Do this:
Transcribe the passage on the 1970s oil pricing shift from "After consolidating his" up to and including "he was serious.".

Exhibit 4.  The Young, Influential Oil Minister Of Saudi Arabia SOURCE: arabianbusiness.com

Although Mr. Yamani had been oil minister for roughly a decade by the early 1970s, his impact had been muted until the global oil industry underwent a dramatic transition.  Oil production in the United States peaked in 1971, and the country rapidly shifted from providing the marginal barrel, which kept the world’s oil price down, to a major oil importer.  This transition enabled Saudi Arabia to become the supplier of the marginal barrel and handed the oil pricing power to OPEC.  At the time, few people, even within the global oil industry, fully appreciated the significance of the shift in oil pricing power.   

Our experiences with the oil and gas industry began in 1971.  Little did we appreciate the turmoil the industry was about to enter, just as we failed to understand how shaking up the old oil order would reshape global economies around the world.   

What was not appreciated by most was that the oil revolution really began in 1968, before the peak in U.S. output, and it happened not in the Middle East, but in a nation in North Africa – Libya.  In 1967, the Six Day War between Egypt and Israel had shuttered the Suez Canal, making Libyan oil more valuable since it did not need to travel through the canal to Western European and North American markets.  As Libyan oil prices rose, the political problems of a nation ruled by an aging king with disgruntled military factions simmered below the surface.  It was not until September 1, 1969, when those tensions exploded in a coup led by a charismatic young military officer named Muammar al-Qaddafi.  His coup began 3-4 days before the primary military leaders were about to lead their own coup.  Mr. Qaddafi was strongly influenced by the views of Egypt’s Gamal Abdel Nasser, the general who had overthrown that country’s government some years earlier.   

After consolidating his power, in 1970, Mr. Qaddafi was ready to take on the oil industry.  His first move was to push for an increase in the posted price, which determined both what the government received in income, but also the profitability for the 15 international oil companies operating there.  As the story is told, Libya demanded a 43-cent increase in the price, to which the head of Esso-Libya reportedly commented, “Good God!  That was out of the world.”  Esso-Libya offered 5-cents.  Libya was prepared to shut down the oil output.  Mr. Qaddafi had said, “People who have lived without oil for 5,000 years can live without it again for a few years in order to attain their legitimate rights.”  Few people thought he was serious.   

Occidental Petroleum, headed by Dr. Armand Hammer at the time, who held a significant oil concession, and which was heavily dependent on it, was the first company to cave to Libya’s demands for a greater share of the profits.  After searching for a multitude of alternative oil supplies, Dr. Hammer agreed to give Libya 55% of the profits.  This deal set off a wave of deals, starting with the Shah of Iran, and eventually involving all of OPEC.  The countries also wanted the ability to set the oil price.  This pricing turmoil forced the oil companies to unite to confront the uncontrollable situation.

Data shown:
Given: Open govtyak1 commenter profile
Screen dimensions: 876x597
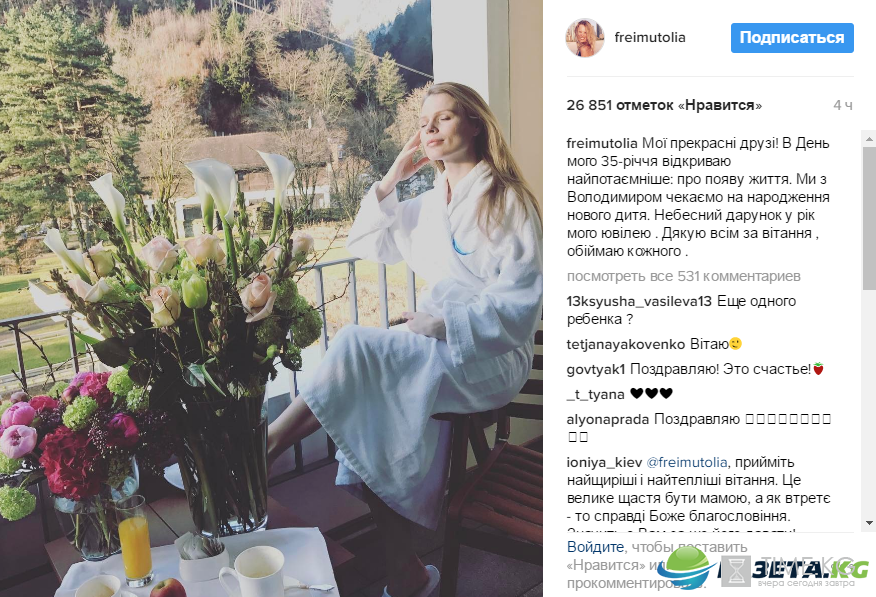Looking at the screenshot, I should [x=596, y=369].
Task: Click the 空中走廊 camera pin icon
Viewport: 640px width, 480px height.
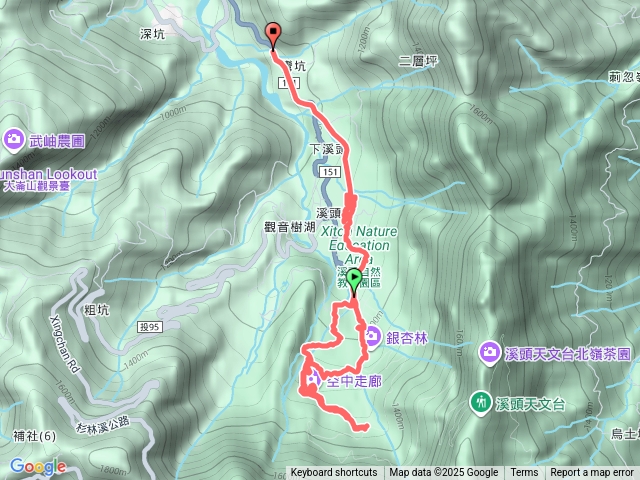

Finished answer:
After consolidating his power, in 1970, Mr. Qaddafi was ready to take on the oil industry.  His first move was to push for an increase in the posted price, which determined both what the government received in income, but also the profitability for the 15 international oil companies operating there.  As the story is told, Libya demanded a 43-cent increase in the price, to which the head of Esso-Libya reportedly commented, “Good God!  That was out of the world.”  Esso-Libya offered 5-cents.  Libya was prepared to shut down the oil output.  Mr. Qaddafi had said, “People who have lived without oil for 5,000 years can live without it again for a few years in order to attain their legitimate rights.”  Few people thought he was serious.